En tant que maître d’ouvrage, nous avons toujours la possibilité de remettre en cause de façon unilatérale une décision de substitution qui n’aurait pas exploré assez à fond les possibilités de conservation de la pierre en oeuvre… qui, seule, est la pierre d’origine !
LERM
En cas de décision de remplacement, comment le chantier de restauration est-il approvisionné ?
Robert Jourdan
L’analyse de la pierre en œuvre et sa caractérisation nous permettent de rechercher d’abord les bancs d’origine pour en extraire la pierre la plus proche possible de la pierre en œuvre.

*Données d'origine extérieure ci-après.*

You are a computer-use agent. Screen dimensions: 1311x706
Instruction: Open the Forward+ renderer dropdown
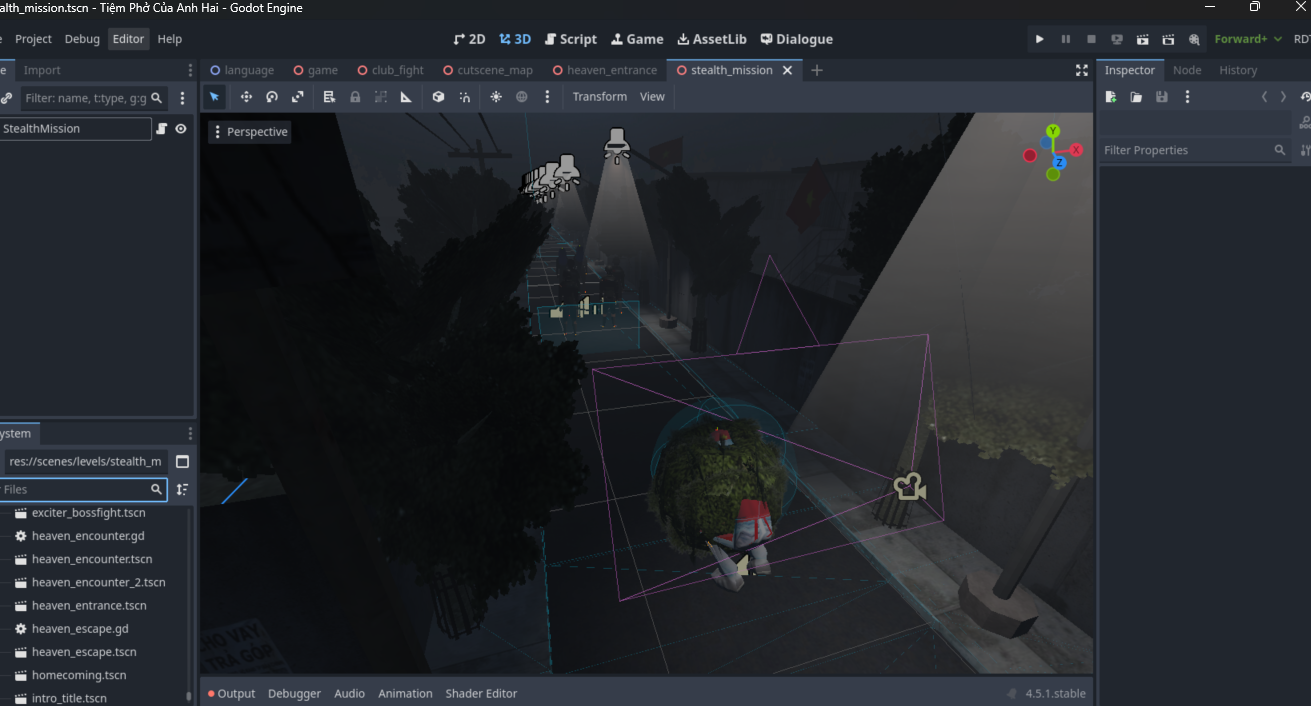1247,39
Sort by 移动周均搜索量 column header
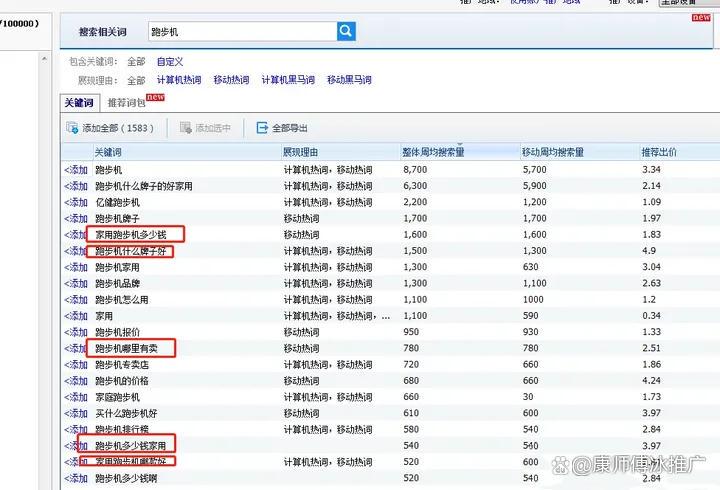The width and height of the screenshot is (720, 490). click(x=553, y=152)
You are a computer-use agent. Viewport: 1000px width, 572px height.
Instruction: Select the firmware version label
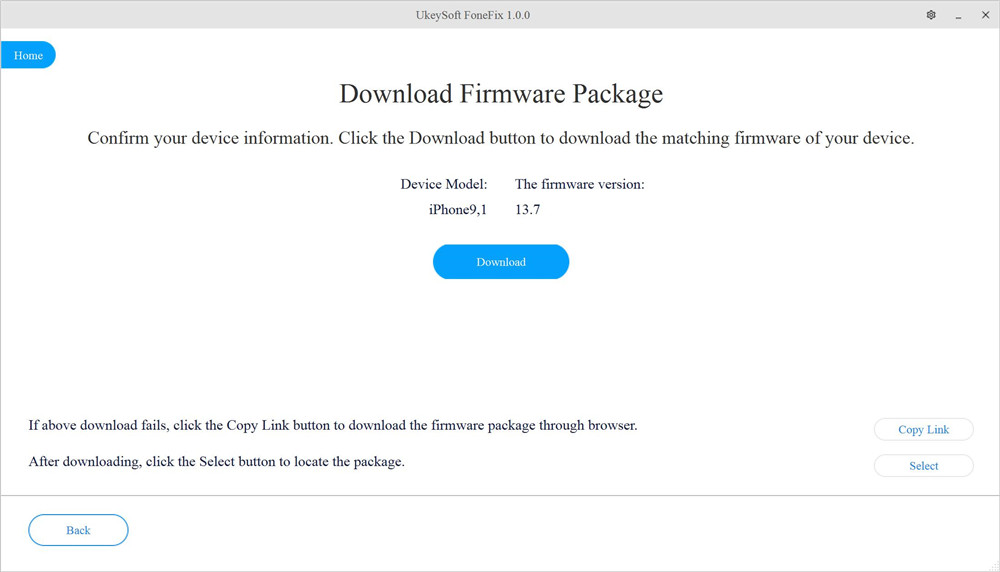point(579,184)
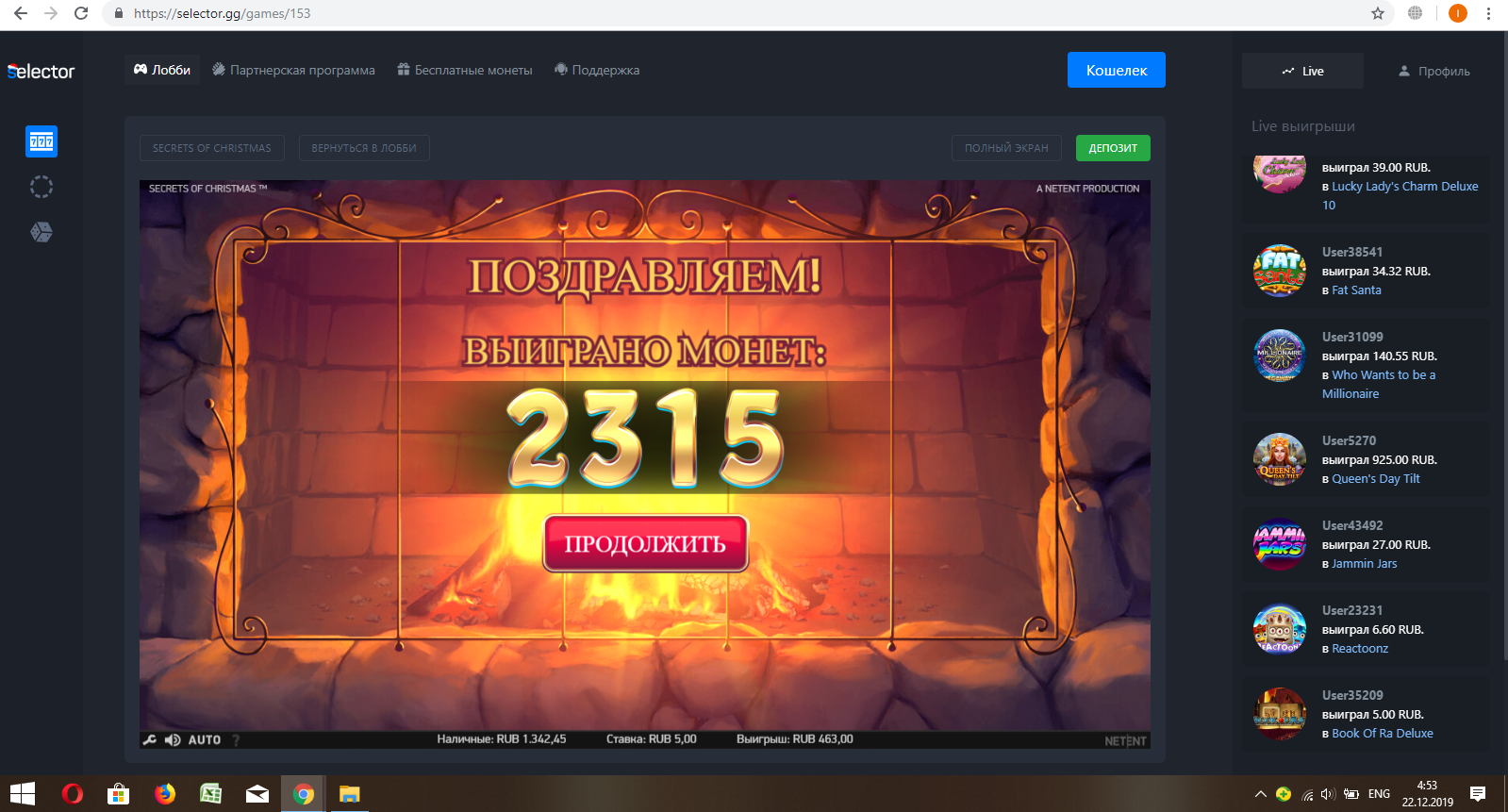Open Queen's Day Tilt game link
1508x812 pixels.
(1375, 479)
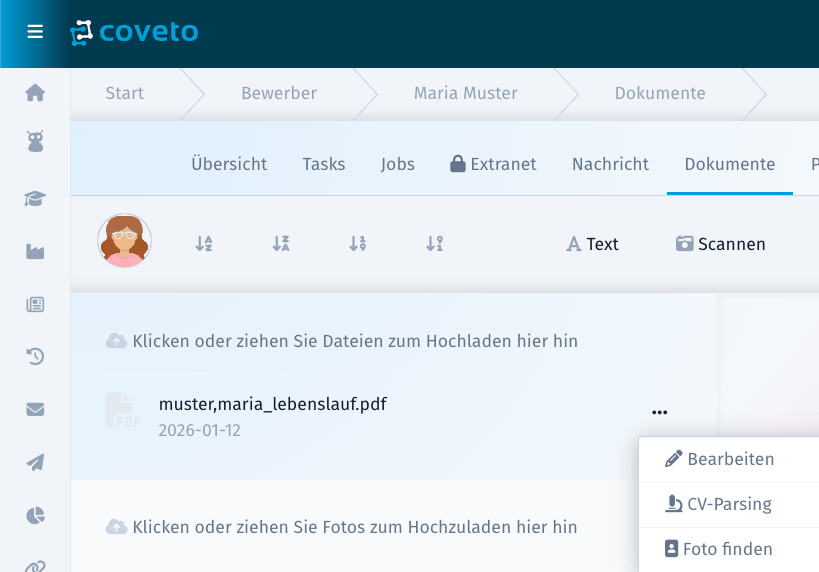This screenshot has width=819, height=572.
Task: Open three-dot menu for muster,maria_lebenslauf.pdf
Action: pyautogui.click(x=659, y=412)
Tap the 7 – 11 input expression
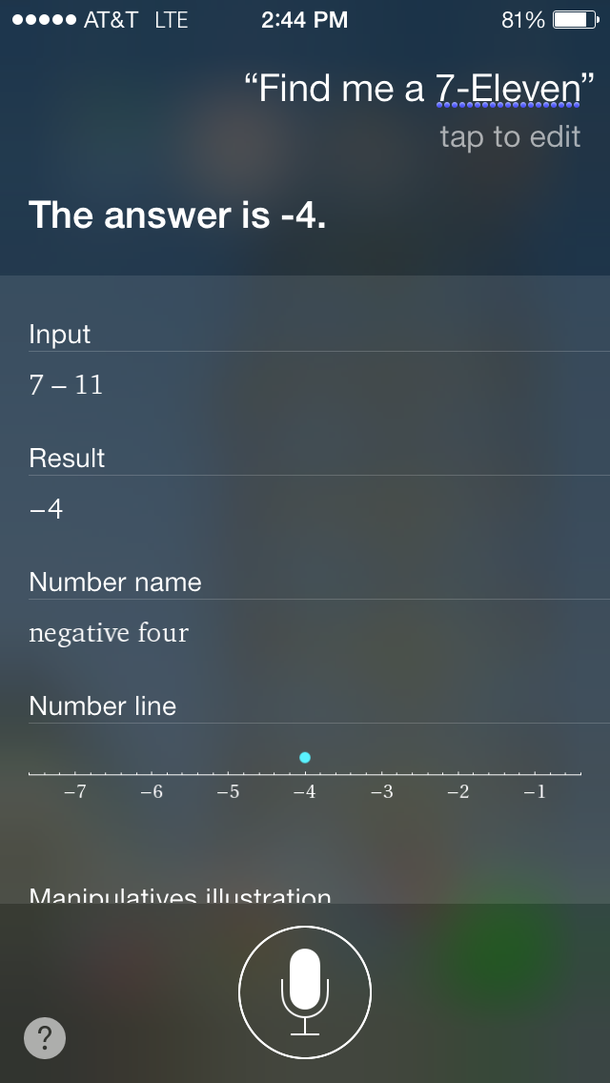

Il nous est ainsi arrivé d’ouvrir en plein champs de petites carrières qui nous ont permis d’extraire les quelques m3 de pierre dont nous avions besoin pour un chantier.
Mais il arrive souvent que cette démarche échoue du fait de la disparition des carrières. Nous nous tournons alors vers le choix de pierres analogues, aussi compatibles que possible avec la pierres en œuvre du bâtiment.
C’est ce problème d’approvisionnement en pierres des chantiers de monuments historiques qui a conduit à l’une des études sur les matériaux que nous avons initiées et dont je vous parlais tout à l’heure. En Languedoc-Roussillon, avec le BRGM et le CICRP, nous avons effectué un inventaire des pierres en œuvre de la région, doublé d’un inventaire des carrières, en activités ou non avec mention des possibilités d’extraction ponctuelle. Ce travail inventorie également les traitements effectués sur les pierres des monuments pour en évaluer le comportement dans le temps. Le travail de conservation et celui d’inventaire sont des réponses aux difficultés d’approvisionnement.